Write out the personal blog post below in full, word for word.

» PAGE EXTRACT:

----

Firstly, this goes out to my dearest PulKesh Kumar. I'm super sorry man! I'm sorry if I had said anything that pissed you off. Not much in a great mood that time. It sucks that I never see you online anymore. So afraid to even call you, afraid that you would ignore my call. Is there anything I can do to make you forgive me? I feel so guilty every time I see that key chain you sent me. ( I carry it with me all the time ) So basically, I always think of you! And I really hope you accept my apology. Sorry sorry sorry.
I don't really update my blog anymore because I don't think anyone reads it. At some point I think I share somewhat the same feelings one of my classmate feels. He thinks no one cares about him at all and it has been ages since we saw him in school. He happens to be the smart ones yeah! I started thinking a lot today. I had so many friends, friends who would stand up for me when people were mean to me. LOL. And when people tried to make fun of the slightest thing I did. Sometimes it can be funny, but sometimes it isn't. I think no one ever takes me seriously. The one person whom I shared so much with has started avoiding me. I'm not sure if its because of what I said, or because he simply doesn't come online.
Hectic times have already started. Christmas is coming. Time to make cookies, time to clean the house. And most importantly, church activities have started to weigh down on me. People at church just don't seem to co-operate with the programme and it gets on my nerve sometimes. And just when I feel like shouting, screaming and killing someone, I do the exact opposite. I just stay very very very quiet. A few people commented on this change of behavior. Yes it shows that I'm upset, but I convert it into something positive. You can't say I'm sensitive anymore. It's just that I choose to keep quiet to avoid saying the wrong things and hurt people. [ He who guards his lips guards his soul, but he who speaks rashly will come to ruin (Pr. 13:3). ] So yeah, just zip it up.
God has been very amazing in my life. Even in the slightest issue. Example, it rained yesterday, my umbrella was wet, so I left it to dry. Forgot to fold it and keep it into my bag. This morning as I was leaving, I can swear, okay maybe not swear, but I can say that there was no wind, no one told me anything, and just like that my umbrella fell down onto the group. And it just hit me that I had to take it along. Sure enough it rained today =D Yes its a very small thing, and everyone would just say its coincidence, but it isn't. I'm sure.

----

» PROVIDED MATERIAL:

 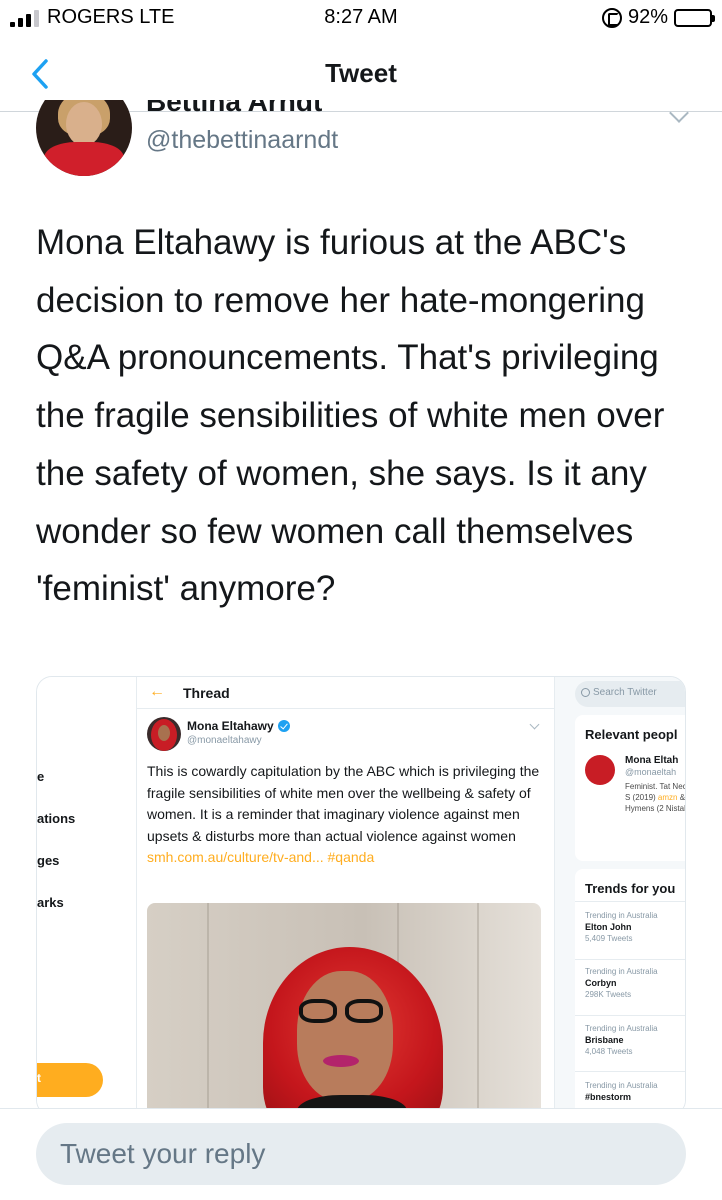 What do you see at coordinates (84, 138) in the screenshot?
I see `avatar` at bounding box center [84, 138].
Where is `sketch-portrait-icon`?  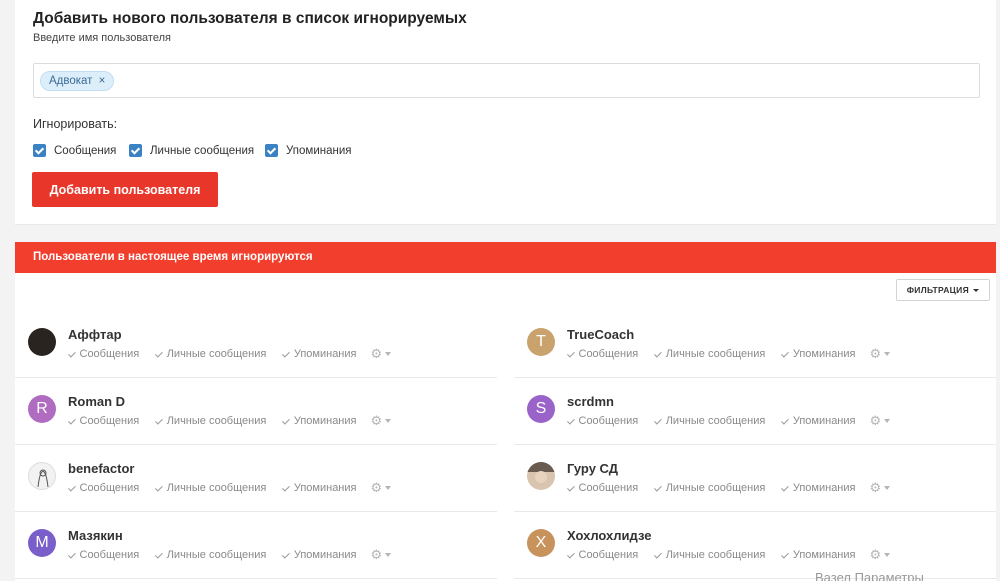 sketch-portrait-icon is located at coordinates (43, 478).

----

» YOUR RESPONSE:
Firstly, this goes out to my dearest PulKesh Kumar. I'm super sorry man! I'm sorry if I had said anything that pissed you off. Not much in a great mood that time. It sucks that I never see you online anymore. So afraid to even call you, afraid that you would ignore my call. Is there anything I can do to make you forgive me? I feel so guilty every time I see that key chain you sent me. ( I carry it with me all the time ) So basically, I always think of you! And I really hope you accept my apology. Sorry sorry sorry.
I don't really update my blog anymore because I don't think anyone reads it. At some point I think I share somewhat the same feelings one of my classmate feels. He thinks no one cares about him at all and it has been ages since we saw him in school. He happens to be the smart ones yeah! I started thinking a lot today. I had so many friends, friends who would stand up for me when people were mean to me. LOL. And when people tried to make fun of the slightest thing I did. Sometimes it can be funny, but sometimes it isn't. I think no one ever takes me seriously. The one person whom I shared so much with has started avoiding me. I'm not sure if its because of what I said, or because he simply doesn't come online.
Hectic times have already started. Christmas is coming. Time to make cookies, time to clean the house. And most importantly, church activities have started to weigh down on me. People at church just don't seem to co-operate with the programme and it gets on my nerve sometimes. And just when I feel like shouting, screaming and killing someone, I do the exact opposite. I just stay very very very quiet. A few people commented on this change of behavior. Yes it shows that I'm upset, but I convert it into something positive. You can't say I'm sensitive anymore. It's just that I choose to keep quiet to avoid saying the wrong things and hurt people. [ He who guards his lips guards his soul, but he who speaks rashly will come to ruin (Pr. 13:3). ] So yeah, just zip it up.
God has been very amazing in my life. Even in the slightest issue. Example, it rained yesterday, my umbrella was wet, so I left it to dry. Forgot to fold it and keep it into my bag. This morning as I was leaving, I can swear, okay maybe not swear, but I can say that there was no wind, no one told me anything, and just like that my umbrella fell down onto the group. And it just hit me that I had to take it along. Sure enough it rained today =D Yes its a very small thing, and everyone would just say its coincidence, but it isn't. I'm sure.